---- Data to use
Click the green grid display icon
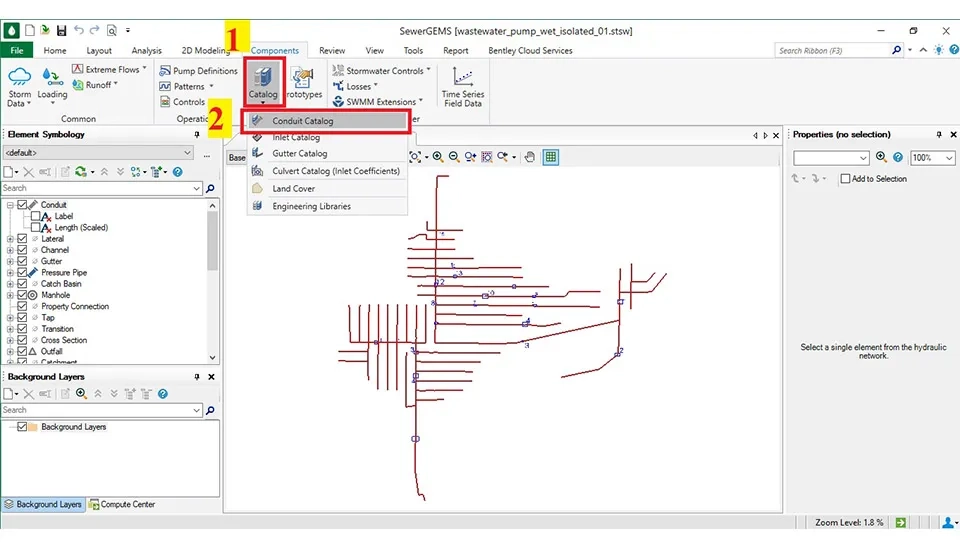 point(551,157)
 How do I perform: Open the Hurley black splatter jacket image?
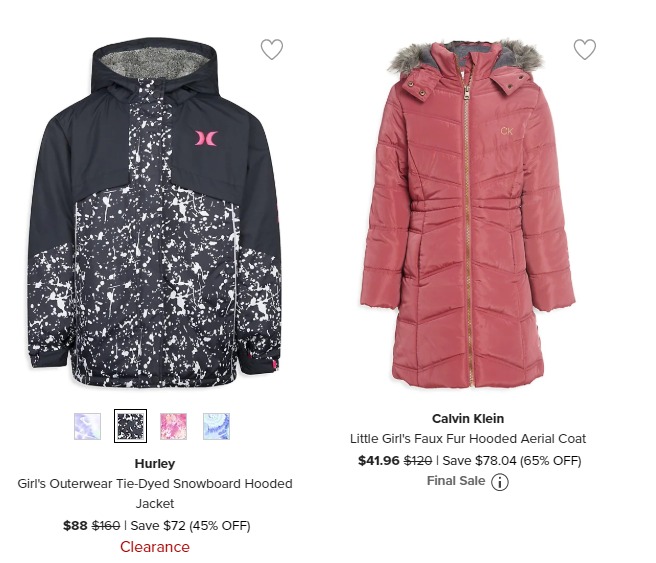tap(154, 212)
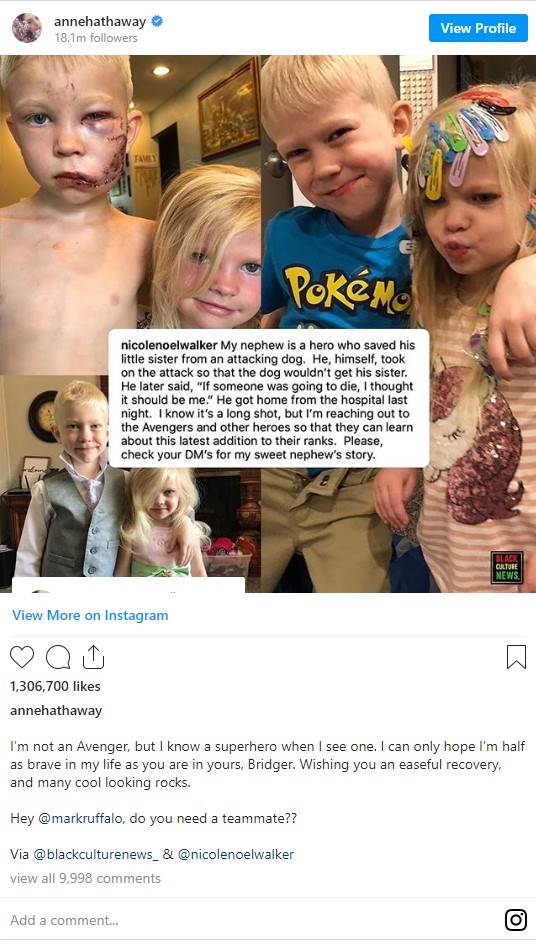Open annehathaway's profile picture avatar
The image size is (536, 945).
pos(27,28)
--------
[The problem]: Could every entry above be printed again exactly, images excluded?

[Your response]:
Click the green grid display icon
 point(551,157)
 How do I perform: Open the Hurley black splatter jacket image?
tap(154, 212)
Open annehathaway's profile picture avatar
The image size is (536, 945).
pos(27,28)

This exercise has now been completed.